Ces difficultés sont aggravées par de mauvaises pratiques de gestion de l’information. Pendant la période visée par notre audit, le ministère des Services à l’enfance n’avait pas de données fiables qui lui aurait permis de répondre à la question élémentaire du nombre d’enfants et de jeunes dont il avait la charge. Nous avons constaté que différentes collectivités avaient adopté différentes approches pour gérer leurs dossiers de cas. Certaines tenaient des dossiers papier, alors que d’autres tenaient des dossiers sur des ordinateurs individuels ou des clés bus série universelUSB. Lorsque le roulement du personnel est élevé, il est essentiel d’avoir accès à de l’information fiable, exacte et à jour pour assurer la continuité du savoir quant à l’état des enfants et des jeunes vulnérables et de leurs familles.

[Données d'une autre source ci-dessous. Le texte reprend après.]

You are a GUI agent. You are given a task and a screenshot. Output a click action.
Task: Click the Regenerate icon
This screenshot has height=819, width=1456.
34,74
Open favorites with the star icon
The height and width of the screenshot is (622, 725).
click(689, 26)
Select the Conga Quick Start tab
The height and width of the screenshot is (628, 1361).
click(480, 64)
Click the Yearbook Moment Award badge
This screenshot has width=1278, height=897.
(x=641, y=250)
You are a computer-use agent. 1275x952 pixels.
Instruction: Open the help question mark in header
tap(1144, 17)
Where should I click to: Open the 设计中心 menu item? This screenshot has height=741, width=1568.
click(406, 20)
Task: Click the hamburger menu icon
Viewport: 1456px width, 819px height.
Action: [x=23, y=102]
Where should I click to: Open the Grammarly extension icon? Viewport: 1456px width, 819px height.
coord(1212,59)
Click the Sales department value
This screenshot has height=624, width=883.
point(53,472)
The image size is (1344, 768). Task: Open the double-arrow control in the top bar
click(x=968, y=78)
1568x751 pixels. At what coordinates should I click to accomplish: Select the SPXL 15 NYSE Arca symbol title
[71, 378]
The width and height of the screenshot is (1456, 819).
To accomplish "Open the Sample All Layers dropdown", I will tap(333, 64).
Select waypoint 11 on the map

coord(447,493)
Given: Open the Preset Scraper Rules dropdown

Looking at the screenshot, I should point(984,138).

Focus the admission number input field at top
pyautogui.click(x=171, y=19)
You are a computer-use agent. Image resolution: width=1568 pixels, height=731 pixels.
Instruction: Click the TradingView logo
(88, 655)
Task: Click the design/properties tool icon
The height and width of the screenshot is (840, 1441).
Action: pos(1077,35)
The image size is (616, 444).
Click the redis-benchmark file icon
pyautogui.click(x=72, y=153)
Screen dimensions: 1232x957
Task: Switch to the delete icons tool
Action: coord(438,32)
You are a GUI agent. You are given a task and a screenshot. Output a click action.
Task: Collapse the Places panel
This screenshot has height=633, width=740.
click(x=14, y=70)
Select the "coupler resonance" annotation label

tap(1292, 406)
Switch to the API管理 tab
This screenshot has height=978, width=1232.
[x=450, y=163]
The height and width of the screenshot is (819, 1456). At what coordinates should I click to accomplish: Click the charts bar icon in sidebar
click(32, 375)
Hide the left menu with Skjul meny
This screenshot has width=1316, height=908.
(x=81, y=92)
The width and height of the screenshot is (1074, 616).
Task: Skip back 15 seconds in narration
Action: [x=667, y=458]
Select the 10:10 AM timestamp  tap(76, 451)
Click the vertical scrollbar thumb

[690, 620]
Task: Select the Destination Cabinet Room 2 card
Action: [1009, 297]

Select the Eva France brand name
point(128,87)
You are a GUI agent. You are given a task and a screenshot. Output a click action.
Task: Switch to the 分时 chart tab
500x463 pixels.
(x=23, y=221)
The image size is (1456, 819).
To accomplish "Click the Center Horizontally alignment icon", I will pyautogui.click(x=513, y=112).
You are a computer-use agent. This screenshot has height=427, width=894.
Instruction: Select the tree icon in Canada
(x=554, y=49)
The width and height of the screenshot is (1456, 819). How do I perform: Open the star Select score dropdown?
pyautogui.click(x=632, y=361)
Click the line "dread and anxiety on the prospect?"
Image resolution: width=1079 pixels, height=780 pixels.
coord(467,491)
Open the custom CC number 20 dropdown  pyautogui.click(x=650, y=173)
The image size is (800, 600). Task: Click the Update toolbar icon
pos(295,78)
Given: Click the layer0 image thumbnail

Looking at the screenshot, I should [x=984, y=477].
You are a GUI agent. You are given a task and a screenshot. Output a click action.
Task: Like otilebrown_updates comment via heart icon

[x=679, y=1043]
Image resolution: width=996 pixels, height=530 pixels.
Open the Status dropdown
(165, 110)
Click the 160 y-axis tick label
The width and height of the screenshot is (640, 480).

Le rapport est plus que des statistiques, des tendances et une compilation des faits. Il se veut un appel urgent à l’action. Au cours des 12 dernières années, nous avons brossé le tableau d’un système qui ne fonctionne pas, d’un système qui laisse tomber la population et, plus important encore, les enfants qu’il vise à protéger. Les ministères ont accepté les recommandations de nos 2 derniers rapports, mais nous n’avons pas encore pu constater que les enfants vulnérables bénéficient de la protection qu’ils méritent. C’est pourquoi j’ai pris la décision de ne pas formuler d’autres recommandations dans le présent rapport.
Pour protéger les enfants et les jeunes vulnérables du territoire et surmonter les difficultés à servir les 25 collectivités du Nunavut, il faut adopter non pas des solutions qui découlent de recommandations adressées à des ministères en particulier, mais plutôt une approche pangouvernementale. Je demande au gouvernement du Nunavut d’obliger les trois ministères, à savoir les ministères des Services à la famille, de la Santé, et des Ressources humaines, à unir leurs efforts et à prendre urgemment les mesures concrètes qui s’imposent pour aider à protéger les enfants du Nunavut et à appuyer les familles et les collectivités du territoire.
Merci. Je suis maintenant prête à répondre à vos questions.